▶ [Required task] Copy the records below line for line, with no changes.

▶ [Record set]
------------------------------------------------

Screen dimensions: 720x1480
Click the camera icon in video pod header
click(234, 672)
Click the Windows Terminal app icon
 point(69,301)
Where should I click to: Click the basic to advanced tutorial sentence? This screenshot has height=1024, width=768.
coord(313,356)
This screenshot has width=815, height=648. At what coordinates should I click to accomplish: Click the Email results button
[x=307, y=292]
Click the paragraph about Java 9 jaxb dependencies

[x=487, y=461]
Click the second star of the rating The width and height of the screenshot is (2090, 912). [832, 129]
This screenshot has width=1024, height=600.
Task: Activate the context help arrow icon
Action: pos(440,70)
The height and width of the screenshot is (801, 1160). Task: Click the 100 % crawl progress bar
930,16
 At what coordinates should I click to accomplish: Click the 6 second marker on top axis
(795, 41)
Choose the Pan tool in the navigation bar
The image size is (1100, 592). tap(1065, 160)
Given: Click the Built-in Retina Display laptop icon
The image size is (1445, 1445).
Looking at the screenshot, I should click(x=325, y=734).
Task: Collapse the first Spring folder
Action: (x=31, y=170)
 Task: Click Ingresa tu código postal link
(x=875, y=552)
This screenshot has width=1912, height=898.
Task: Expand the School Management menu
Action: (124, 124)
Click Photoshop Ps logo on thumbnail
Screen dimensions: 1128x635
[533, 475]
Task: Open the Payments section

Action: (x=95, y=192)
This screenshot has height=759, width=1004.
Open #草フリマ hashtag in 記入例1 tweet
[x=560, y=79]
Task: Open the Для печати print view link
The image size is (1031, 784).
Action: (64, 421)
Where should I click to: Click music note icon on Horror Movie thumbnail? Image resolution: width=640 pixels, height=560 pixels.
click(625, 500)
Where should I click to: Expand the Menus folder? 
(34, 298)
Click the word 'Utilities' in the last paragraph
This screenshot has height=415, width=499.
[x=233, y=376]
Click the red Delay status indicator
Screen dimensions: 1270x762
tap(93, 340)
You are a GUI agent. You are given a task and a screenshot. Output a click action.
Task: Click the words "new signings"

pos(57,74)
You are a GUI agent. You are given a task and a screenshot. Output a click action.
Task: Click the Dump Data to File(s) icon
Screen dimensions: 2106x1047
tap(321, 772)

------------------------------------------------

▶ [Worked solution]
Screen dimensions: 720x1480
Click the camera icon in video pod header
click(234, 672)
Click the Windows Terminal app icon
 point(69,301)
Where should I click to: Click the basic to advanced tutorial sentence? This screenshot has height=1024, width=768.
coord(313,356)
This screenshot has width=815, height=648. At what coordinates should I click to accomplish: Click the Email results button
[x=307, y=292]
Click the paragraph about Java 9 jaxb dependencies

[x=487, y=461]
Click the second star of the rating The width and height of the screenshot is (2090, 912). [832, 129]
This screenshot has width=1024, height=600.
Task: Activate the context help arrow icon
Action: pos(440,70)
The height and width of the screenshot is (801, 1160). Task: Click the 100 % crawl progress bar
930,16
 At what coordinates should I click to accomplish: Click the 6 second marker on top axis
(795, 41)
Choose the Pan tool in the navigation bar
The image size is (1100, 592). tap(1065, 160)
Given: Click the Built-in Retina Display laptop icon
The image size is (1445, 1445).
Looking at the screenshot, I should click(x=325, y=734).
Task: Collapse the first Spring folder
Action: (x=31, y=170)
 Task: Click Ingresa tu código postal link
(x=875, y=552)
This screenshot has width=1912, height=898.
Task: Expand the School Management menu
Action: (124, 124)
Click Photoshop Ps logo on thumbnail
Screen dimensions: 1128x635
[533, 475]
Task: Open the Payments section

Action: (x=95, y=192)
This screenshot has height=759, width=1004.
Open #草フリマ hashtag in 記入例1 tweet
[x=560, y=79]
Task: Open the Для печати print view link
The image size is (1031, 784).
Action: (64, 421)
Where should I click to: Click music note icon on Horror Movie thumbnail? Image resolution: width=640 pixels, height=560 pixels.
click(625, 500)
Where should I click to: Expand the Menus folder? 
(34, 298)
Click the word 'Utilities' in the last paragraph
This screenshot has height=415, width=499.
[x=233, y=376]
Click the red Delay status indicator
Screen dimensions: 1270x762
tap(93, 340)
You are a GUI agent. You are given a task and a screenshot. Output a click action.
Task: Click the words "new signings"

pos(57,74)
You are a GUI agent. You are given a task and a screenshot. Output a click action.
Task: Click the Dump Data to File(s) icon
Screen dimensions: 2106x1047
tap(321, 772)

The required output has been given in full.